Na véspera do Natal, à noitinha, nada do homem, do molecote, muito menos dos sofás e eu já imaginava que ele não cumpriria o prazo. Porém quase às oito horas da noite, com um dos sofás nos ombros, reformado, ele chega à minha porta.

Aí começaram os problemas. Ao manobrar com o maior, para entrar, o fulano, por afobação ou descuido, ralou o braço de uma das peças no portal de mármore, provocando um arranhão no courino. Antes de eu comentar sobre o estrago, ele prometeu que viria buscar o braço para arrumar logo após as festas, pois por hora estava atolado de encomendas, e, sem dar espaço, continuou comentando que havia gasto mais tecido do que havia calculado. Foi aí que, interrompendo-o, eu o lembrei de que ele havia errado no modelo do estofado: ao invés de fazê-lo inteiriço, como acertado, forrou o sofá e fez as almofadas separadamente. Murchando na hora, ficou assim impedido de me cobrar a mais pelo tecido, no entanto, pediu para receber o restante do pagamento, pois tinha que fazer uns acertos com um empregado. Prontamente eu o atendi, confiando na sua palavra.

Na passagem de ano descobrimos um defeito no outro sofá, o menor, que provavelmente deverá abrir, inutilizando o estofado. Desde então todos os dias passo na porta do homem para combinar com ele o conserto dos estragos que ele mesmo causou. Após a primeira semana sem cumprir o prometido e fazendo hora a esperá-lo, conversando com a moça da banca de revistas, fiquei sabendo das tantas pessoas que reclamam de problemas com os serviços do homem. Uma senhora fez um escarcéu, exigiu sua cadeira e o dinheiro de volta, pois já havia passado dois meses e ele nada de entregar o serviço. Uma simples cadeira de escritório. Outro rapaz cobrava um cheque sem fundos que ele emitiu em pagamento por umas panelas, e por aí vai.

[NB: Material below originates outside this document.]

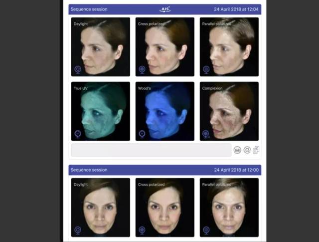Image resolution: width=319 pixels, height=242 pixels.
Task: Click the add-to-report icon next to @
Action: [256, 150]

O camarada estava lotado de trabalho. Seu senhorio, que havia dado um desconto no aluguel até ele firmar freguesia, estava pedido a loja por falta de pagamento. Ele agora fica com as portas da loja abaixadas e não responde quando batemos. Dá raiva ver que as pessoas não são honestas, que eu na minha boa fé paguei o infeliz, mesmo recebendo os sofás estragados e com modelo errado.

Mas nada como um dia após o outro, ontem fiquei sabendo por minha filha – e ela estava rachando o bico de tanto rir, como diria um amigo - que este mesmo rapaz vinha andando pela minha rua, para dar um orçamento à uma vizinha, quando inadvertidamente deu uma boa escorregada em um cocô mole de cachorro que estava no passeio. De quem era o cachorro produtor da obra? Minha! Ela fez o cocô um pouco antes de ele passar todo, todo, olhando para cima. Ao perceber que tinha patinado na bosta, saiu limpando a sola no matinho da beira do passeio, obviamente não adiantando muita coisa.

Mais ainda ela ria ao contar que quando percebeu que o fulano estava indo para a sua casa, a colega que lhe fazia companhia a passear com os cachorrinhos, teve que correr mais que o vento, para chegar em casa antes do rapaz e conseguir colocar jornais estrategicamente para tentar evitar a sujeirada por todo o carpete de sua mãe.

Sei que é muito feio fazer fofocas, posso ir para o umbral por isso, mesmo assim se depender de mim para espalhar a má fama, aqui eles não arrumam mais fregueses e nem fazem mais serviços porcos. Mais um pecadinho: lá no fundinho espero que ele continue andando sem olhar para onde pisa, pois tem muito cachorrinho fazendo cocô pelas ruas para onde quer que ele vá.